By the early 1880s Jäschke was already in poor health, and this made the task of correcting the proofs of the New Testament both slow and laborious. He passed away in Herrnhut in September 1883. His tombstone in the nearby Moravian graveyard is marked with a text from his Bible translation, Matthew 25: 23.

 John Bray

Select bibliography

Jäschke’s works

Jäschke, Heinrich August. 1871. Handwörterbuch der Tibetischen Sprache. Gnadau: Unitäts-buchhandlung.

______.1881. A Tibetan-English Dictionary with Special Reference to the Prevailing Dialects. London: Routledge and Kegan Paul.

______. 1883. Tibetan Grammar. London: Trubner & Co.

____. (trans). 1883. Four Gospels. Tibetan. Berlin: British & Foreign Bible Society.

____. (trans). 1885. Acts to Revelation. Tibetan.Berlin: British & Foreign Bible Society. [Revelation was translated by Jäschke’s pupil and successor, F.A. Redslob].

Secondary sources

Bechler, Theodor. 1930. Heinrich August Jäschke, der geniale Sprachforscher der Mission der Brüdergemeine im westlichen Himalaya. Herrnhuter Missionsstudien No. 25. Herrnhut: Verlag der Missionsbuchhandlung.

Bray, John. 1983. “Heinrich August Jaeschke. Pioneer Tibetan Scholar.” Tibet Journal 8, No.3, pp. 50-55.

______. 1990. “A History of Tibetan Bible Translations”. In Wissenschaftsgeschichte und gegenwärtige Forschungen in Nordwest-Indien, pp. 66-79. Edited by Gudrun Meier and Lydia Icke-Schwalbe. Dresden: Museum für Völkerkunde. Available on www.ladakhstudies.org.

______. 1991. “Language, Tradition and the Tibetan Bible”. Tibet Journal 16, No. 4, pp. 28-58. Dharamsala: Library of Tibetan Works and Archives.
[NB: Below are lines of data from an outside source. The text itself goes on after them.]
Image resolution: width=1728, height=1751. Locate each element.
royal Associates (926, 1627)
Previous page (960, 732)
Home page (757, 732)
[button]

______. 2008.  “Missionaries, Officials and the Making of the Dictionary of Bhotanta, or Boutan Language.”  Zentralasiatische Studien 37, pp. 33-75.

______. 2015. “A Himalayan Encounter: Lama Lobsang Chospel and Heinrich August Jäschke”. Tibet Journal 40, Nos 1 & 2, pp. 151-158.


Forthcoming. “Heinrich August Jäschke (1817-1883): Translating the Christian scriptures into Tibetan”. Paper presented at the Seventh International Csoma de Kőrös Symposium on Buddhist Transcreations in Tibetan Literature and Art, New Delhi, September 2014.